Decido salir a la calle, pienso en mi pueblo, en mi padre y en los churros que hace mi paisano Eusebio y su mujer Dolores, se me hace la boca agua y me dirijo a la churrería más cercana.

-          Una docena de churros.-  Pido a la dependienta de acento colombiano y voz cantarina.

Me doy cuenta de mi error,  me va a poner churros finos, caigo en la cuenta de que en Madrid los churros finos son churros y los gordos porras.
-          De porras una docena de porras. 

Antes de llegar a donde me espera mi familia con el chocolate y el café, ya me he comido mi parte, saboreándolos a distancia, en el tiempo y en el espacio. Tampoco están malos los churros/porras madrileños, algo bueno debía tener Madrid, aparte de sus museos. 

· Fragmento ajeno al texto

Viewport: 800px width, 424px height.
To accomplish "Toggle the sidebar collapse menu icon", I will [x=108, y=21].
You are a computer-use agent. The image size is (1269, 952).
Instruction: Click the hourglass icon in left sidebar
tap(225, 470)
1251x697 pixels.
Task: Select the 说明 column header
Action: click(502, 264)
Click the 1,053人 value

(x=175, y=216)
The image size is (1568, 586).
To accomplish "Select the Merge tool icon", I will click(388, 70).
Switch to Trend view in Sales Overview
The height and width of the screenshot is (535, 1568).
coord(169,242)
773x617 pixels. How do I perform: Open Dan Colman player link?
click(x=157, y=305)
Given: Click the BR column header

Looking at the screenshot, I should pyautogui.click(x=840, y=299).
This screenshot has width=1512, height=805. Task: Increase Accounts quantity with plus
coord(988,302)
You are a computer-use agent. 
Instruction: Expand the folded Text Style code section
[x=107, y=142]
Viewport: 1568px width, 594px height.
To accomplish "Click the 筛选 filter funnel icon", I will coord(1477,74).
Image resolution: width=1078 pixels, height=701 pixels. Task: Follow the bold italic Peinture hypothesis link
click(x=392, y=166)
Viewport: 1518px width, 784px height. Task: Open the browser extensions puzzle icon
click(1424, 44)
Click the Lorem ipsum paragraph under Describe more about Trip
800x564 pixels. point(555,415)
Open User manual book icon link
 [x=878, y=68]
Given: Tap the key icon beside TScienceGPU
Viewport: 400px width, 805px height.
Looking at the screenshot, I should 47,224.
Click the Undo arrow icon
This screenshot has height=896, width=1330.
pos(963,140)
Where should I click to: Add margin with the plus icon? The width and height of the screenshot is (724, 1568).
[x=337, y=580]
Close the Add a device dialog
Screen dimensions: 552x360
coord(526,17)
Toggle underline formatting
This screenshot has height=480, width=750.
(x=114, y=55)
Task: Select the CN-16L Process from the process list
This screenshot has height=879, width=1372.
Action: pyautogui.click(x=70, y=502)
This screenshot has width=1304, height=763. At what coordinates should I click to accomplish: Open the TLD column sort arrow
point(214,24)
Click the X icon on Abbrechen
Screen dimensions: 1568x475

Me doy cuenta que Madrid no es para mí, que soy un niño campesino inadaptado a la gran ciudad, que cuanto más me meto en el agobio de la gran ciudad, más cercano estoy al pueblo que me vio nacer, sin embargo también sé que mis raíces forman partes de otras ramas muy alejadas de aquellas añoranzas rurales, de aquel Pinarejo de mi infancia manchega, que necesito un equilibrio entre el agobio de Madrid y la quietud de mi pueblo desierto, pero también de ese agobio urbano de la capital del reino de la corrupción y de esa quietud, todo se puede tener.